# DATA ROWS start

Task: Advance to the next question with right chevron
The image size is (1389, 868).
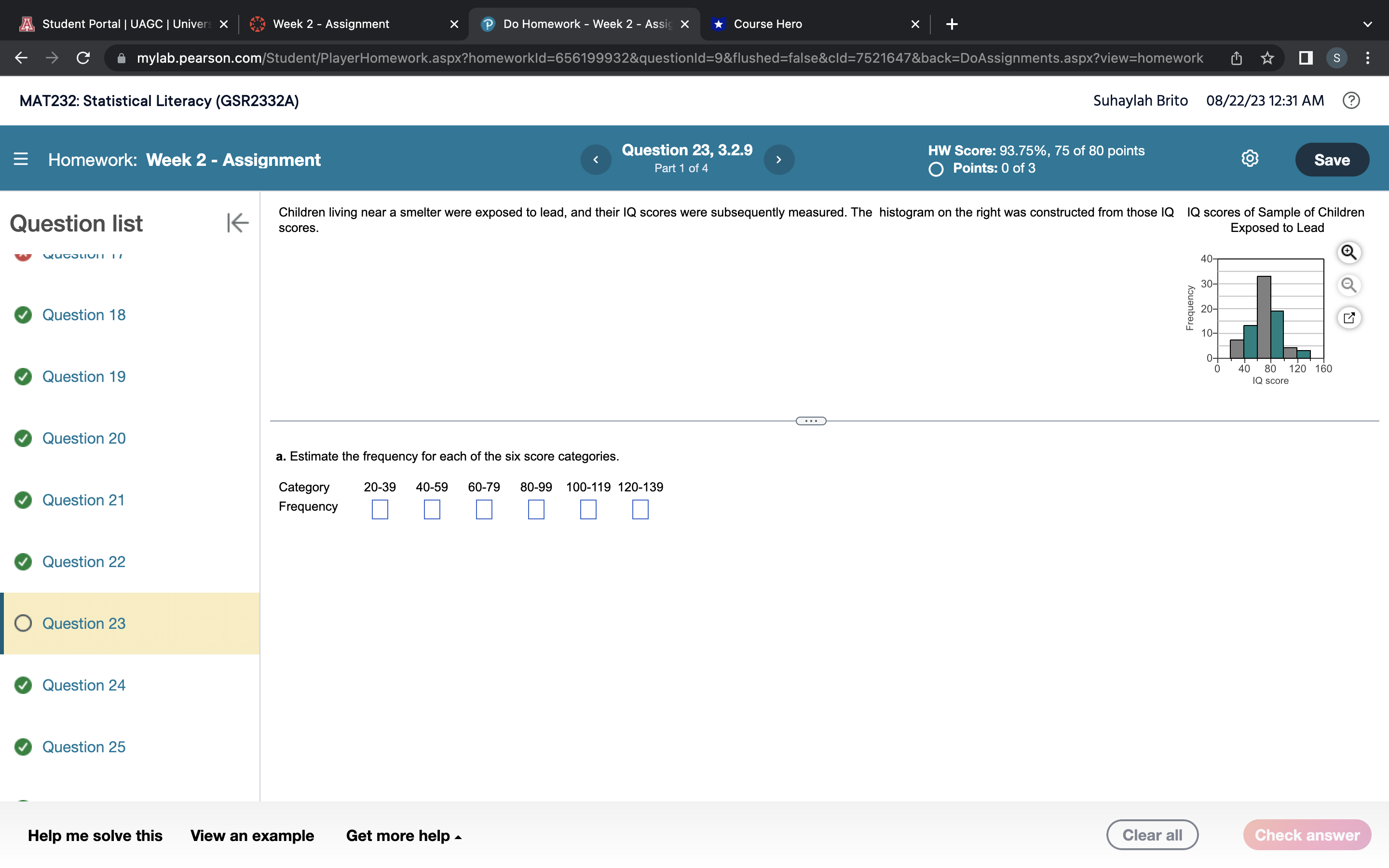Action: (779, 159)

# DATA ROWS end
# DATA ROWS start

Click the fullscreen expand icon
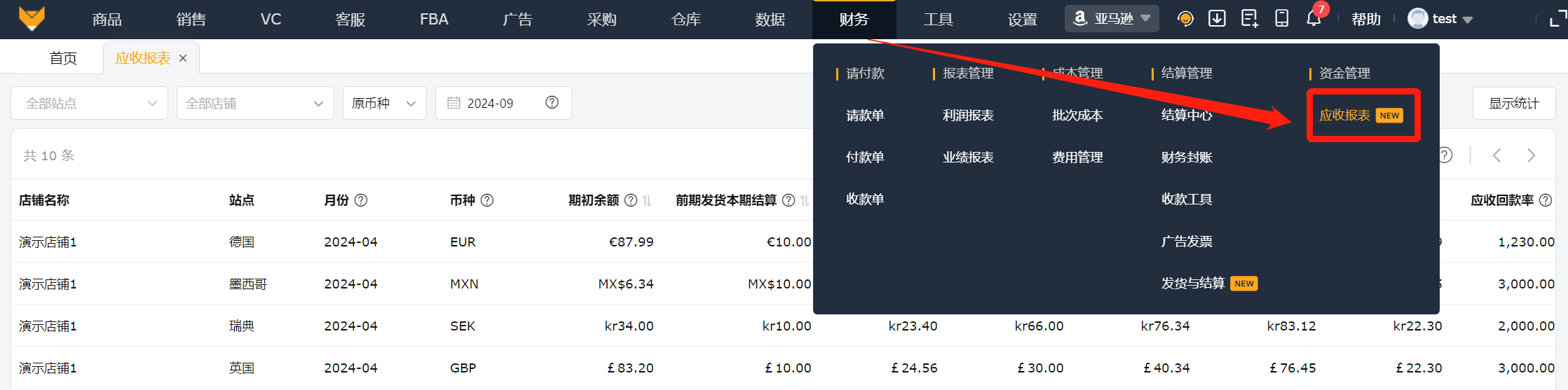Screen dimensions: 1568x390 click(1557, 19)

# DATA ROWS end
# DATA ROWS start

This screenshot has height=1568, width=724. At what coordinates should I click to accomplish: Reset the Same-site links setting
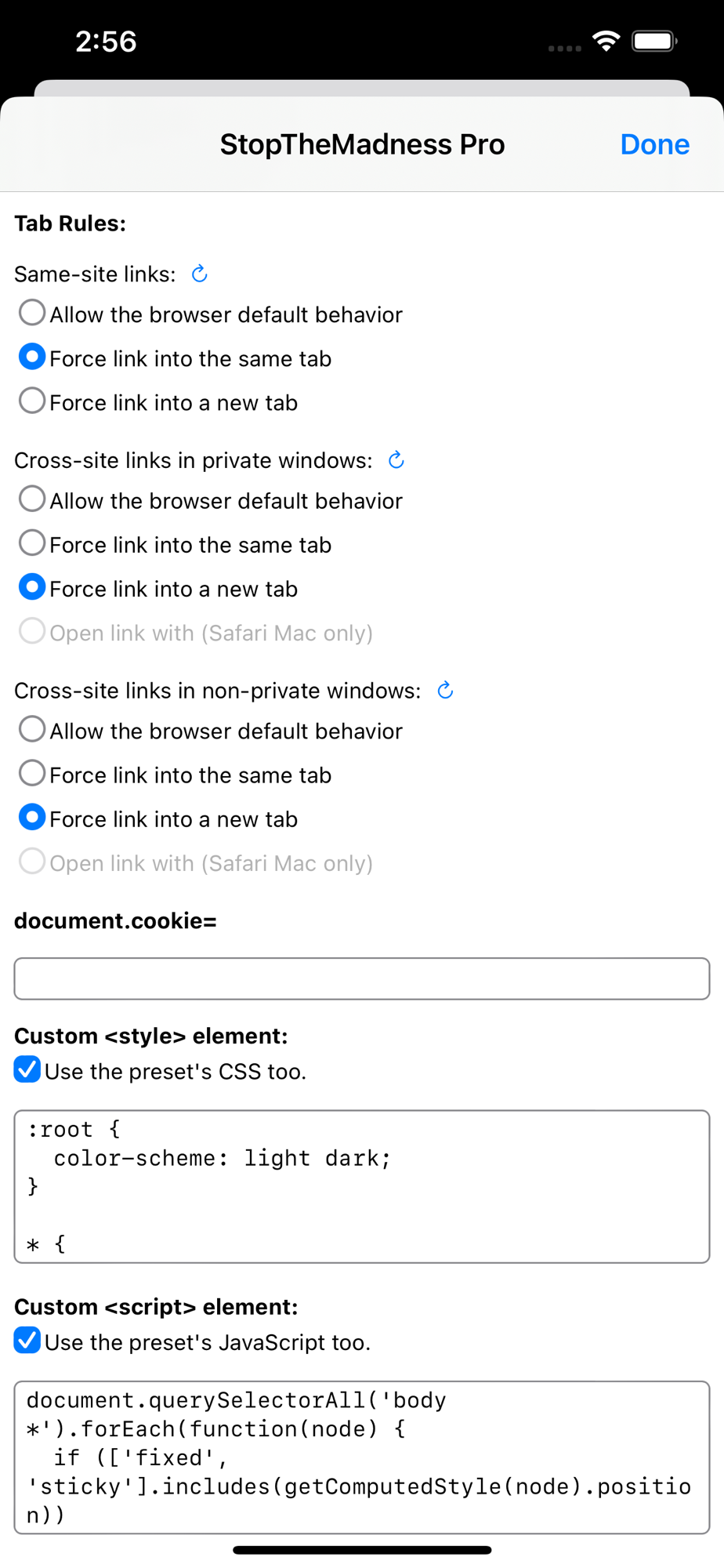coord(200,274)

# DATA ROWS end

### DESCRIPTION OF THE TASK
Copy the records between the lines holding "Task: Advance to" and "Action: (779, 159)", inclusive, with the requests included and the pictures left out. Shift every coordinate in the answers by -72.

### EXPECTED ANSWER
Task: Advance to the next question with right chevron
The image size is (1389, 868).
Action: (707, 87)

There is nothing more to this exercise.